Full thickness large rotator cuff tears associated with shoulder instability are uncommon and pose a challenge in the management of elite collision athletes. To date there has been little guidance in the literature to help manage this combination of pathologies. Should a one or two stage procedure be performed and should surgery be arthroscopic or open? Should these collision athletes be treated differently from the non-athletic population?
These elite athletes have some degree of instability that may predispose their rotator cuffs to the microtrauma from the forceful repetitive activities of their game and training. This leads to weakening of the rotator cuff, which subsequently tears when subjected to an acute macrotraumatic event such as is common in rugby football. In addition, tensile overload may occur secondary to this instability.13,14
In common with another report,15 five of this group of six with anterior capsular laxity did not have a Bankart lesion.

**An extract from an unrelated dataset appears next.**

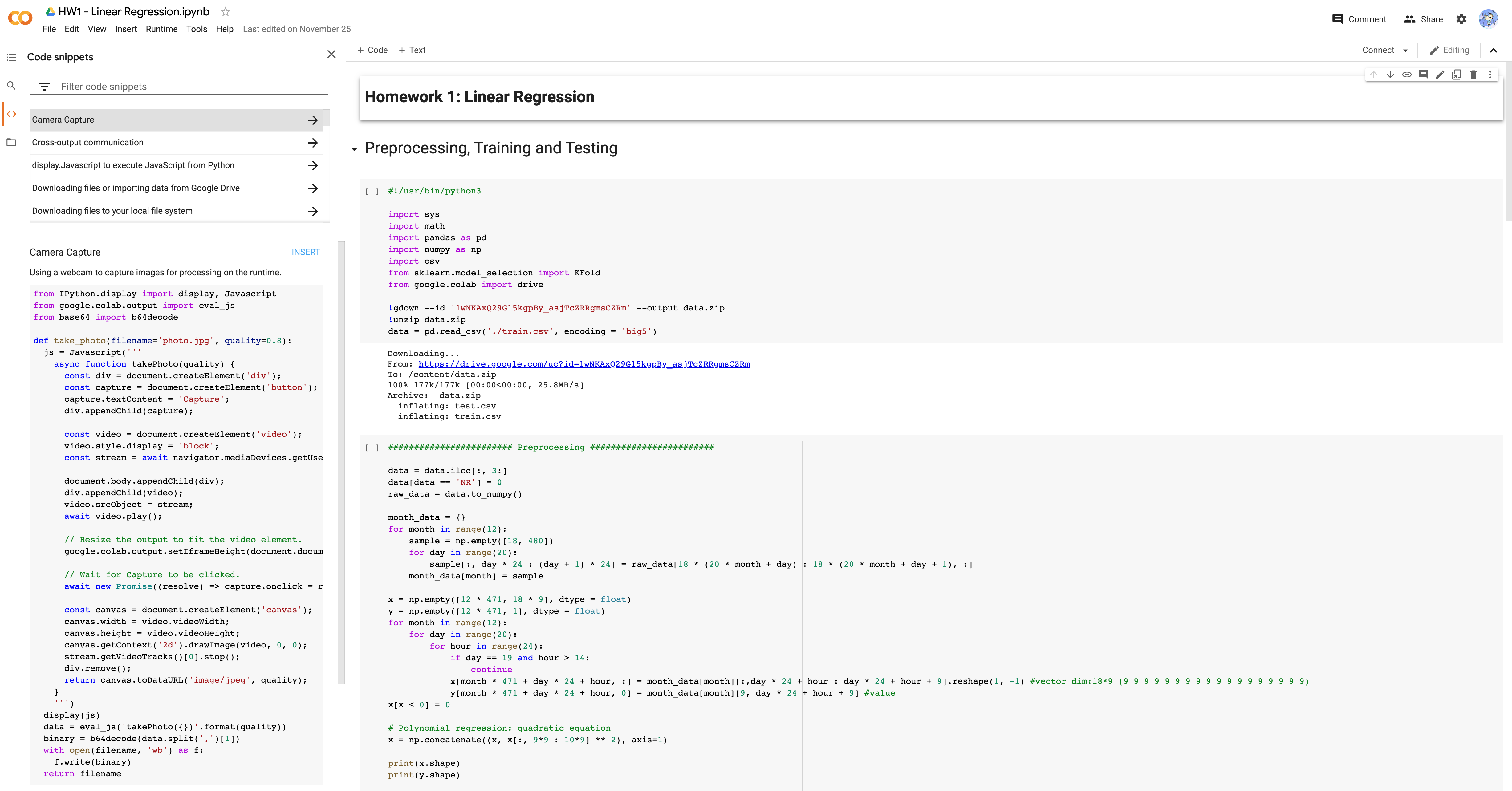Toggle the Editing mode button
This screenshot has height=791, width=1512.
1449,50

We, like many others, believe that the shoulder instability should be treated surgically in addition to the rotator cuff repair to avoid future recurrences. The first stage of the procedure to repair the rotator cuff requires early rehabilitation to encourage gliding between the rotator cuff and the acromion and deltoid. In addition, the capsuloligamentous complex of the shoulder then remains pliable. After the second procedure—the shoulder stabilisation—a period of immobilisation is required to allow the repair to heal and to avoid stretching it. It is because of these different rehabilitation regimens that we believe a two stage repair is likely to lead to a better long term result.

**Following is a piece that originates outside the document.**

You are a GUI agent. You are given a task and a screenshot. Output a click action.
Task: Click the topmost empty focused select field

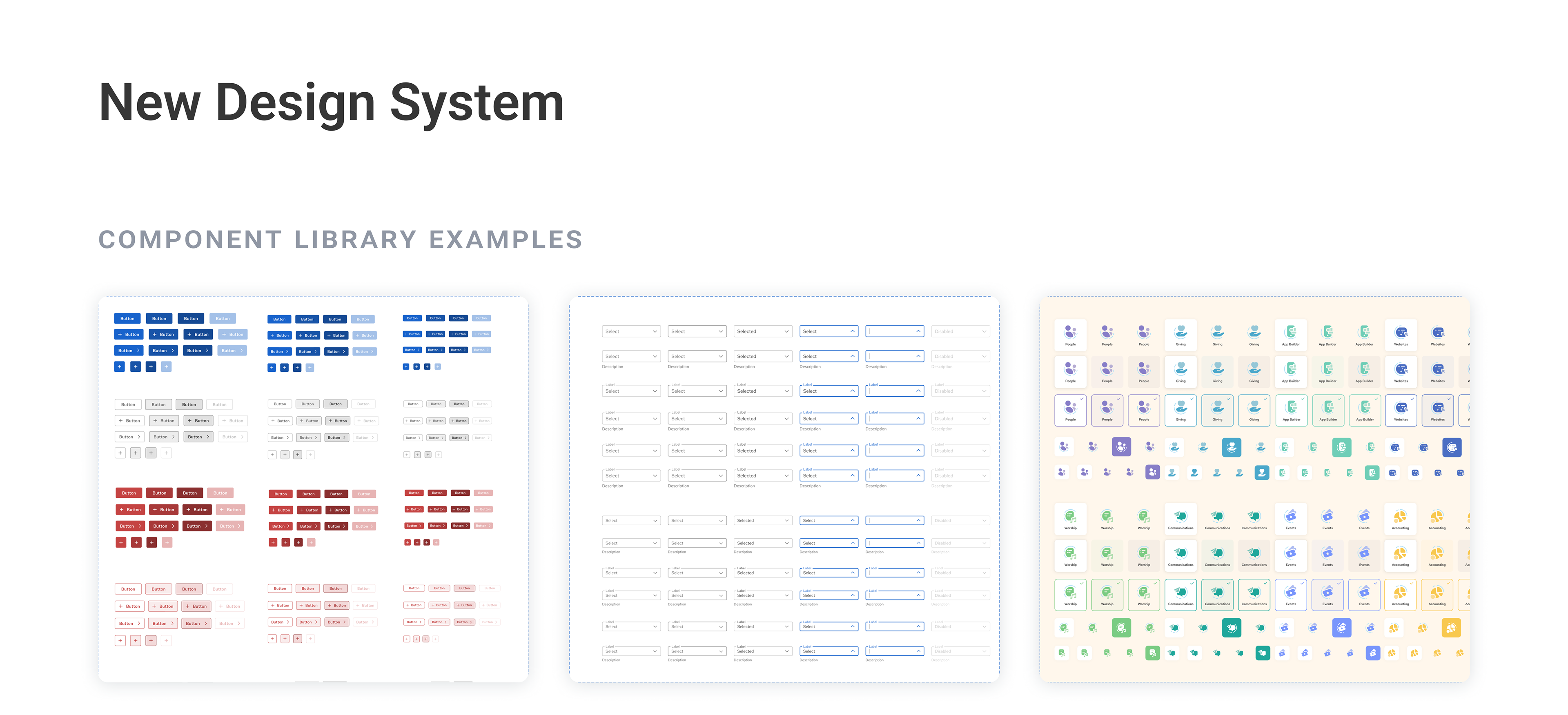click(x=894, y=332)
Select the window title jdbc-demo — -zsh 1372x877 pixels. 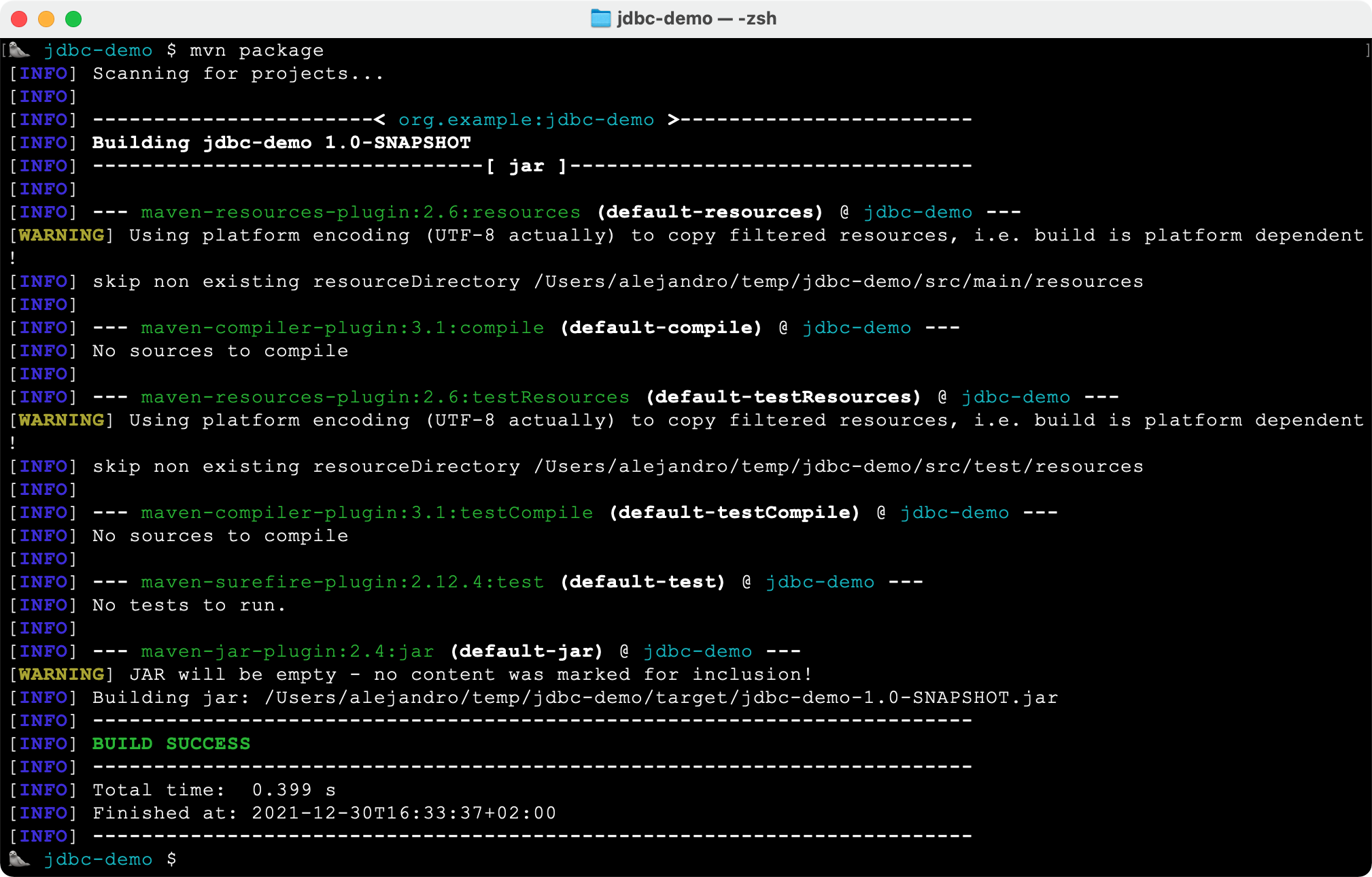[696, 18]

In addition, because arthroscopic procedures do not seem to be as successful as open procedures,7–10 we elected to perform the procedures in an open manner to give these athletes the best possible outcome without recurrence because of their limited playing life. The results of the two stage procedure reported here show it to be beneficial in rapidly returning the patients to their professional highly demanding sports.
The administrators and medical consultants for rugby union and league should consider a number of aspects of the game that predispose these athletes to these serious injuries. These include overtraining and techniques with weights, the long professional season, and the use of prophylactic bracing. In addition, athletes with instabilities who play these contact sports should have the instability treated early before secondary changes occur that may lead to severe rotator cuff injuries.
This paper, as stated in the abstract, outlines an uncommon, but clinically very important injury to the elite contact sportsperson. The lack of published literature describing methods of management of this athletic population underlines the clinical significance of this contribution. It is my experience that the contacts described in the introduction are quite appropriate and they are highlighted by increased professionalism. More is demanded of athletes in both the weights room and on the training field predisposing them to accumulated trauma of the rotator cuff. The small series in this study is unavoidable, given the uncommon nature of the pathology. I hope that it encourages surgeons and doctors at other units treating elite contact sporting athletes to publish their operative outcomes for comparison. The paper highlights a return to contact sport at a premorbid level in five of six athletes, an excellent outcome measure for a professional athlete.
I agree with the authors that the nature of this injury pattern highlights the potential for overtraining that now exists in professional sport and the importance of appropriate supervision of resistance training sessions where technique is paramount. This is particularly important in young athletes involved in elite academy programmes.